しかし、今は人も物もグローバルに移動する時代。
労働の担い手は他の様々な国から次々にやってくるし、機械も成長著しい国々へと輸出されていく。

その上、セーフティ機器は、製造現場の危険なエリアに作業者が侵入した時に、作業者の身の安全を確保するための機器であり、通常の機器より信頼性が高い設計が施されている。
常に安全に作動される仕組みが組み込まれている機器を使いこなすにはスキルが必要になる。その上、国毎に安全規格や使い勝手が異なる。

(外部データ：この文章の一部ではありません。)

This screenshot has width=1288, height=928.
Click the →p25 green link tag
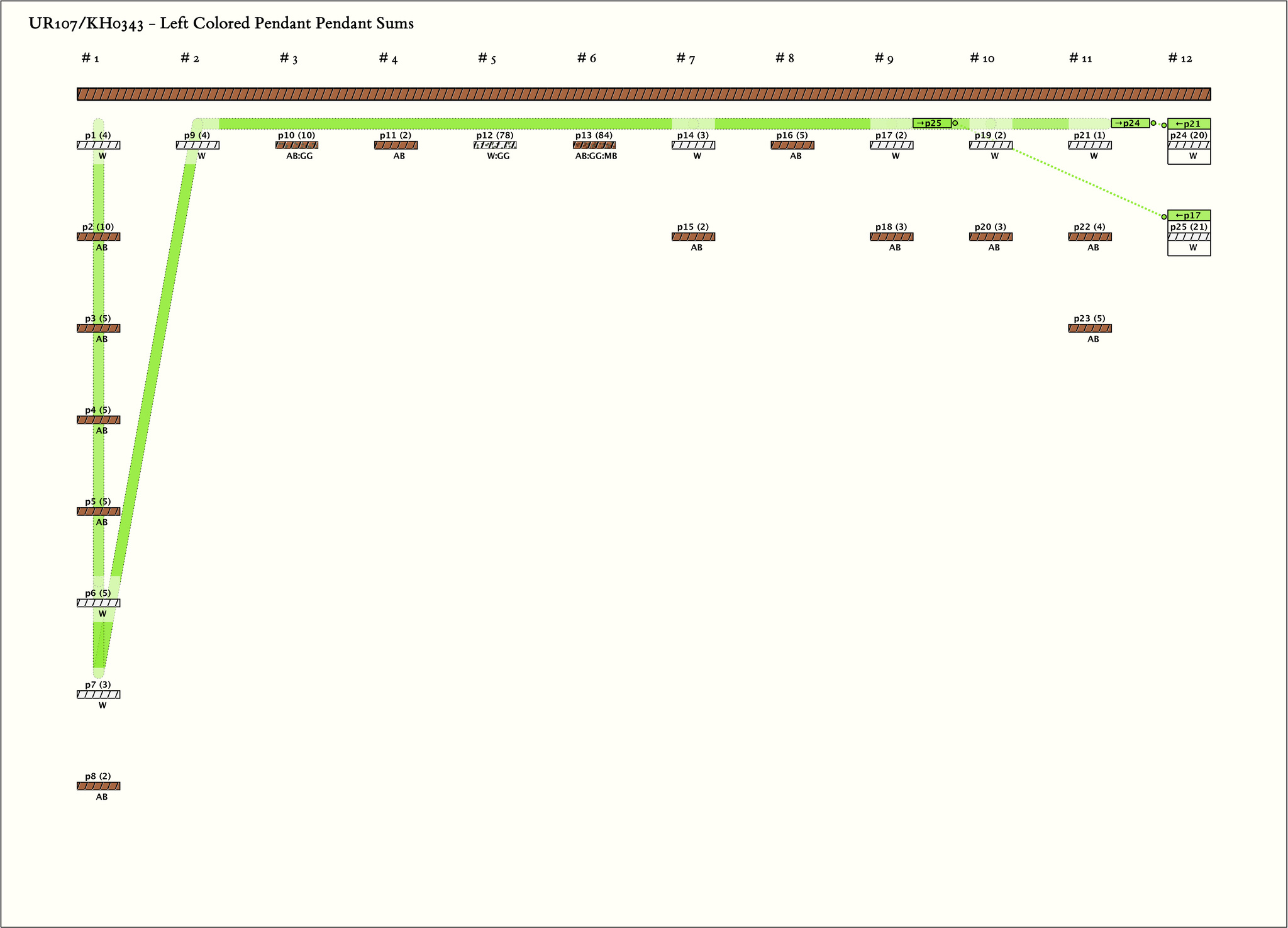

どこの国のものづくりの現場でも起こる悩みは、自分の国で一番使いやすいと思っていた機器は、必ずしも、他の国で使いやすいとは限らないということ。
その中で起こることは、機械で使われているたくさんの種類分の在庫を持つこと、機器に合わせて機械を改造すること、そして、機器に人を合わせて教育すること。どれもコストがかかることは言うまでもなく、人が機器に制約される、機器に人が合わせなければならない、人に優しくないものばかりだ。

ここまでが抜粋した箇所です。